BEGIN
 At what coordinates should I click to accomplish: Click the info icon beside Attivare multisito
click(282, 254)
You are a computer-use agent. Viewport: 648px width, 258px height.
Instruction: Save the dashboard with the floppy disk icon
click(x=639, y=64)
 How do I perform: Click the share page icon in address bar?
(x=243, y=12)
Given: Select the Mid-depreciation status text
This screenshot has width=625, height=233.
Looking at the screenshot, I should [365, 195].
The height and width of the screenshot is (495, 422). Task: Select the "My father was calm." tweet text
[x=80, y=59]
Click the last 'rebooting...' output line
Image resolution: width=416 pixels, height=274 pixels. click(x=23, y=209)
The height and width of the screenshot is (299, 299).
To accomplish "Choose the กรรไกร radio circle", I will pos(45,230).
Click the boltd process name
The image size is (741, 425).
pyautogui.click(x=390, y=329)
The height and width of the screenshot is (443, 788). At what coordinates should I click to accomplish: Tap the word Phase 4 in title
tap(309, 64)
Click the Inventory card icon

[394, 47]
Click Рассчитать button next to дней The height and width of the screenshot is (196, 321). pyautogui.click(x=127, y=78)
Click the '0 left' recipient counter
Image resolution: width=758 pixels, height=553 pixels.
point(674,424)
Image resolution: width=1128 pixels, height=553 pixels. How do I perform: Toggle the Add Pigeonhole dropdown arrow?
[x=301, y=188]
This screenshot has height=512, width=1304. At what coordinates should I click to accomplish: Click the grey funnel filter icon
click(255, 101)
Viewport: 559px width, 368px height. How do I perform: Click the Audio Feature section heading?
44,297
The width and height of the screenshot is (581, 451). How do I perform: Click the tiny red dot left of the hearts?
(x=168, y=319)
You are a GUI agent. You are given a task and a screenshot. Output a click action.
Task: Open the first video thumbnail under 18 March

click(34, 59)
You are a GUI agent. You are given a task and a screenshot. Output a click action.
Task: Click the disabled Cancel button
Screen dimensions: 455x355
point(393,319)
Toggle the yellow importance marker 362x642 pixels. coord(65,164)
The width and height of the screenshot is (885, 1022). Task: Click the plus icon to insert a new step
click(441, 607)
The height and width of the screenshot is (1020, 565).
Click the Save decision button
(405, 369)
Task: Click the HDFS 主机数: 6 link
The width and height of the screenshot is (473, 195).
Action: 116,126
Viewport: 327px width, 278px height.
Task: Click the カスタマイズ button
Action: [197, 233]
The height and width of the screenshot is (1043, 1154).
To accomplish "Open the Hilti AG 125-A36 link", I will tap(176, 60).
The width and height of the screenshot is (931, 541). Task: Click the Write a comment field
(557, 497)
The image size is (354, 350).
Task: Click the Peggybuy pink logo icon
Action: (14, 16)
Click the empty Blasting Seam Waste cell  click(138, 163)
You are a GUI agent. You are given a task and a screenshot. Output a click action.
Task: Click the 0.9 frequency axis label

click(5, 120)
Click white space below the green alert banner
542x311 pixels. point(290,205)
END
**Problem requirements**
The listing above should be printed again in full, unchanged.

**Response area**
 At what coordinates should I click to accomplish: Click the info icon beside Attivare multisito
click(282, 254)
You are a computer-use agent. Viewport: 648px width, 258px height.
Instruction: Save the dashboard with the floppy disk icon
click(x=639, y=64)
 How do I perform: Click the share page icon in address bar?
(x=243, y=12)
Given: Select the Mid-depreciation status text
This screenshot has width=625, height=233.
Looking at the screenshot, I should [365, 195].
The height and width of the screenshot is (495, 422). Task: Select the "My father was calm." tweet text
[x=80, y=59]
Click the last 'rebooting...' output line
Image resolution: width=416 pixels, height=274 pixels. click(x=23, y=209)
The height and width of the screenshot is (299, 299).
To accomplish "Choose the กรรไกร radio circle", I will pos(45,230).
Click the boltd process name
The image size is (741, 425).
pyautogui.click(x=390, y=329)
The height and width of the screenshot is (443, 788). At what coordinates should I click to accomplish: Tap the word Phase 4 in title
tap(309, 64)
Click the Inventory card icon

[394, 47]
Click Рассчитать button next to дней The height and width of the screenshot is (196, 321). pyautogui.click(x=127, y=78)
Click the '0 left' recipient counter
Image resolution: width=758 pixels, height=553 pixels.
point(674,424)
Image resolution: width=1128 pixels, height=553 pixels. How do I perform: Toggle the Add Pigeonhole dropdown arrow?
[x=301, y=188]
This screenshot has height=512, width=1304. At what coordinates should I click to accomplish: Click the grey funnel filter icon
click(255, 101)
Viewport: 559px width, 368px height. How do I perform: Click the Audio Feature section heading?
44,297
The width and height of the screenshot is (581, 451). How do I perform: Click the tiny red dot left of the hearts?
(x=168, y=319)
You are a GUI agent. You are given a task and a screenshot. Output a click action.
Task: Open the first video thumbnail under 18 March

click(34, 59)
You are a GUI agent. You are given a task and a screenshot. Output a click action.
Task: Click the disabled Cancel button
Screen dimensions: 455x355
point(393,319)
Toggle the yellow importance marker 362x642 pixels. coord(65,164)
The width and height of the screenshot is (885, 1022). Task: Click the plus icon to insert a new step
click(441, 607)
The height and width of the screenshot is (1020, 565).
Click the Save decision button
(405, 369)
Task: Click the HDFS 主机数: 6 link
The width and height of the screenshot is (473, 195).
Action: 116,126
Viewport: 327px width, 278px height.
Task: Click the カスタマイズ button
Action: [197, 233]
The height and width of the screenshot is (1043, 1154).
To accomplish "Open the Hilti AG 125-A36 link", I will tap(176, 60).
The width and height of the screenshot is (931, 541). Task: Click the Write a comment field
(557, 497)
The image size is (354, 350).
Task: Click the Peggybuy pink logo icon
Action: (14, 16)
Click the empty Blasting Seam Waste cell  click(138, 163)
You are a GUI agent. You are given a task and a screenshot. Output a click action.
Task: Click the 0.9 frequency axis label

click(5, 120)
Click white space below the green alert banner
542x311 pixels. point(290,205)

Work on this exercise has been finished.